Desde o primeiro momento do nosso encontro que Santiago me surpreendeu pelo seu rosto calmo, de expressão imperturbável, desafiando as horas como se as quisesse absorver e levar para dentro de si mesmo e, no seu íntimo, dar-lhe o ritmo da sua vontade.
Tinha um olhar tranquilo, introspectivo, de vigilantes expectativas quando espraiava a pupila pelo horizonte, recortado pelos píncaros dos Pirinéus. Dir-se-ia conciliar-se com o espaço, com o desconhecido, com mundos diferentes remexidos pela memória de escrínios e tesouros. Quando contemplava a prodigiosa paleta da natureza, das suas alvoradas ou dos seus poentes, dir-se-ia trazer a paisagem para dentro de si, mergulhando-a no abismo das próprias sensações, inacessíveis e cativas à apreciação de um leigo.
Dava a impressão de introvertido mas vogava em silêncios que só com ele falavam.
No período que passei em Pamiers que coincidiu com a sua estadia na casa-museu de seu irmão Francisco, mantínhamos diálogos prolongados e curiosos.
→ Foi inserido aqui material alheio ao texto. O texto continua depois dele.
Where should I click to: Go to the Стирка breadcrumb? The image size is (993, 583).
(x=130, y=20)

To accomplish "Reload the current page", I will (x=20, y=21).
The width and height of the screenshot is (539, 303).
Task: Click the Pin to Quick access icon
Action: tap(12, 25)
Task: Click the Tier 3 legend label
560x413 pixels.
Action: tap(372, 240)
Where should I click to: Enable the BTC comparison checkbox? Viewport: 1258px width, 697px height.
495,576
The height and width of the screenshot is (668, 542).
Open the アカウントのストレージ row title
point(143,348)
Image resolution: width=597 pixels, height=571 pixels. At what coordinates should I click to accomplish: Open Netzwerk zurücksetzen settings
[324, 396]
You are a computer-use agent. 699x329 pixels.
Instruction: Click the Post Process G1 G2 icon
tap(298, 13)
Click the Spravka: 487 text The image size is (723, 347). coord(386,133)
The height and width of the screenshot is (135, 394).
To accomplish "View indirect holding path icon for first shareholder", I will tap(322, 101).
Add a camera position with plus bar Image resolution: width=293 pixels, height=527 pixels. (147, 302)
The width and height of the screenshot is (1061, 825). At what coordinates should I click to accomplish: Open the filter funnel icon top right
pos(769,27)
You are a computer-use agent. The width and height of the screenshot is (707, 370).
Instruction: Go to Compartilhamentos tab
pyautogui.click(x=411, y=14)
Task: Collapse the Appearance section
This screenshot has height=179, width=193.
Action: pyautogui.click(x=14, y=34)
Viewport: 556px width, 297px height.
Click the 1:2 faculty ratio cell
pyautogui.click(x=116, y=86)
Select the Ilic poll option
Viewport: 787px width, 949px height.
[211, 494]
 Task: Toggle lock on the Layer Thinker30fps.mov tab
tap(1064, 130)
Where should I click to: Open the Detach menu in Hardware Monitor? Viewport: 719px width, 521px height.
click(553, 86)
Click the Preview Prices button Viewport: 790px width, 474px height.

Santiago interessava-se pela epopeia monárquica dos portugueses e pela sociedade moderna. De crítica analítica judiciosa, deixava a política para os irresponsáveis; para quem os actos não correspondiam às palavras.
Dominando a língua inglesa, dedicou grande parte da sua vida a escrever para revistas britânicas e a redigir ensaios e crónicas. O seu espírito acutilante distendia-se como uma quezília, mas não tinha a pretensão de endireitar o que já nascera torto.
Através da janela, lado a lado com o cortinado rendilhado, herança da família, o seu vulto adensava-se nos contornos do ocaso e não era raro pronunciar uma ou outra censura a um ruído, um grito, um buraco na calçada, fosse o que fosse, que perturbasse a ordem, a tranquilidade, o êxtase. Depois de ouvir o assunto do seu interesse e de fazer perguntas directas, contundentes, Santiago reentrava nos domínios do seu santuário interior. Em que pensava ele? Nunca lho perguntei.
A noite caía e nós despedíamo-nos das “pi ladronas”, pássaros policromos da linhagem dos corvos, irresistíveis glutões dos objectos que brilham.
A saudade que terás dos nossos passeios de braço dado, pelos jardins da Dama Branca, da nossa contemplação dos cisnes do lago, dos cozinhados dos teus inseparáveis “douradinhos”, a lembrança que desenharás de mim, das nossas conversas; a admiração que nutres pela arte de teu irmão e, sobretudo, o amor entranhado que sempre dedicaste a Carmem, essa bela senhora, tua mãe, fazem de ti um ser muito “sui generis” que fica gravado a bisturi no meu coração.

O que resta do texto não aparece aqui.